JAKARTA - Menjelang peringatan Hari Toleransi Internasional yang jatuh pada 16 November 2025, Kementerian Agama (Kemenag) menegaskan pentingnya memperkuat dakwah yang berorientasi pada harmoni dan kedamaian. Langkah ini dinilai efektif untuk menangkal sikap intoleransi dan potensi radikalisme yang masih muncul di tengah masyarakat.
Staf Khusus Menteri Agama Bidang Kebijakan Publik, Media, dan Pengembangan Sumber Daya Manusia, Ismail Cawidu, menyampaikan pesan tersebut dalam kegiatan di Lombok, Nusa Tenggara Barat, pada Minggu. Ia menekankan bahwa Hari Toleransi menjadi momentum penting bagi seluruh pihak untuk memperkuat semangat persatuan melalui dakwah yang menyejukkan dan mendamaikan.
Kemenag, menurutnya, telah menggerakkan berbagai program di seluruh wilayah Indonesia, dari tingkat kecamatan hingga pusat. Fokus utama program tersebut adalah mendorong para tokoh agama dari berbagai latar keyakinan untuk aktif menyampaikan pesan-pesan damai dalam dakwah mereka.
“Kementerian Agama pada seluruh lini, mulai dari kecamatan sampai ke pusat itu sudah melancarkan berbagai macam program, khususnya yang mendorong para tokoh agama, dari agama apa pun, untuk mengedepankan dakwah-dakwah yang menyejukkan,” ujar Ismail.
Pentingnya Sinergi Tokoh Agama Bangun Harmoni
Dalam pandangan Ismail, kerja sama antar tokoh agama menjadi elemen penting untuk mewujudkan masyarakat yang rukun dan harmonis. Ia menilai bahwa kebersamaan lintas iman bukan hanya simbol, melainkan langkah konkret dalam mencegah potensi konflik sosial yang bersumber dari perbedaan pandangan keagamaan.
Ia menjelaskan, banyak persoalan kecil di masyarakat yang dapat memicu gesekan jika tidak disikapi dengan bijak. Oleh karena itu, pendekatan yang mengedepankan dialog, empati, dan kerja sama dianggap lebih efektif daripada konfrontasi.
“Kebersamaan dan harmoni itu lebih diutamakan ketika membahas masalah kecil-kecil yang bisa memicu intoleransi. Saya kira ini bukan kerjaan seseorang, melainkan satu kelompok untuk bekerja sama mewujudkan kehidupan yang harmonis di Indonesia,” katanya.

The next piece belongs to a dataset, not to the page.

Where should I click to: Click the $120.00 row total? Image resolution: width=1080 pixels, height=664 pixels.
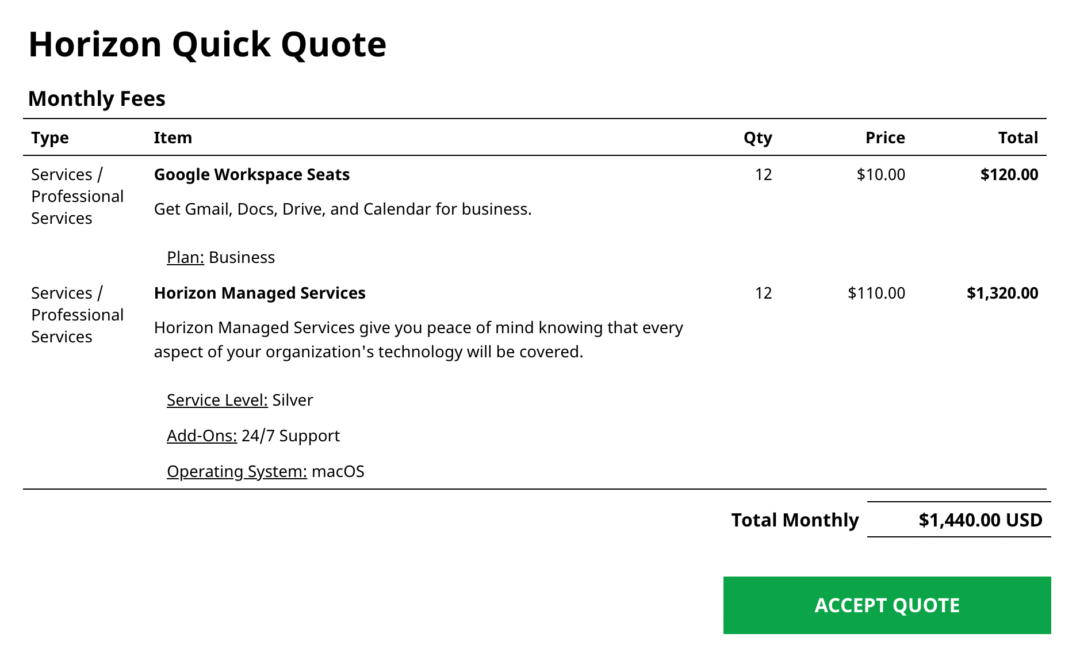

Pesan tersebut menjadi refleksi atas pentingnya kolaborasi lintas agama dalam memperkuat kohesi sosial. Ismail mengingatkan bahwa tanggung jawab menjaga perdamaian bukan hanya milik pemuka agama tertentu, melainkan tugas bersama seluruh elemen bangsa.

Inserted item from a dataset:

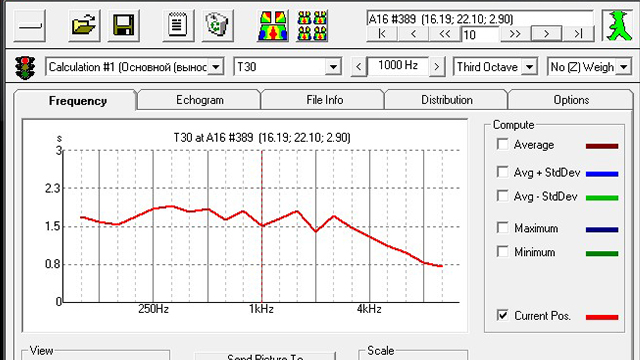This screenshot has width=640, height=360.
Task: Open the T30 measure dropdown
Action: (333, 67)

Indeks Kerukunan Umat Beragama Alami Peningkatan
Kemenag juga mencatat perkembangan positif dalam indeks kerukunan beragama nasional. Berdasarkan data tahun 2024, angka kerukunan umat beragama berada di level 76,47, naik sebesar 0,45 poin dibandingkan tahun 2023.
Kenaikan ini dianggap sebagai hasil dari kerja keras berbagai pihak dalam memperkuat moderasi beragama. Program-program dialog lintas iman, pelatihan dai moderat, serta kampanye toleransi di media sosial turut berperan dalam peningkatan angka tersebut.
Meski demikian, Ismail mengingatkan bahwa tren positif itu tidak boleh membuat masyarakat lengah. Tantangan dalam menjaga harmoni tetap ada, terutama dengan masih munculnya sejumlah kasus intoleransi di beberapa wilayah Indonesia.
Ia juga menyoroti sikap sebagian kelompok masyarakat yang belum sepenuhnya menunjukkan perilaku moderat dalam kehidupan beragama. Menurutnya, hal ini menjadi pekerjaan rumah besar yang harus terus diatasi dengan pendekatan edukatif dan persuasif.
Kemenag menargetkan peningkatan indeks kerukunan hingga mencapai angka 80 poin pada tahun 2026. Upaya tersebut akan ditempuh dengan memperkuat kolaborasi antara pemerintah, lembaga pendidikan, dan organisasi keagamaan di seluruh daerah.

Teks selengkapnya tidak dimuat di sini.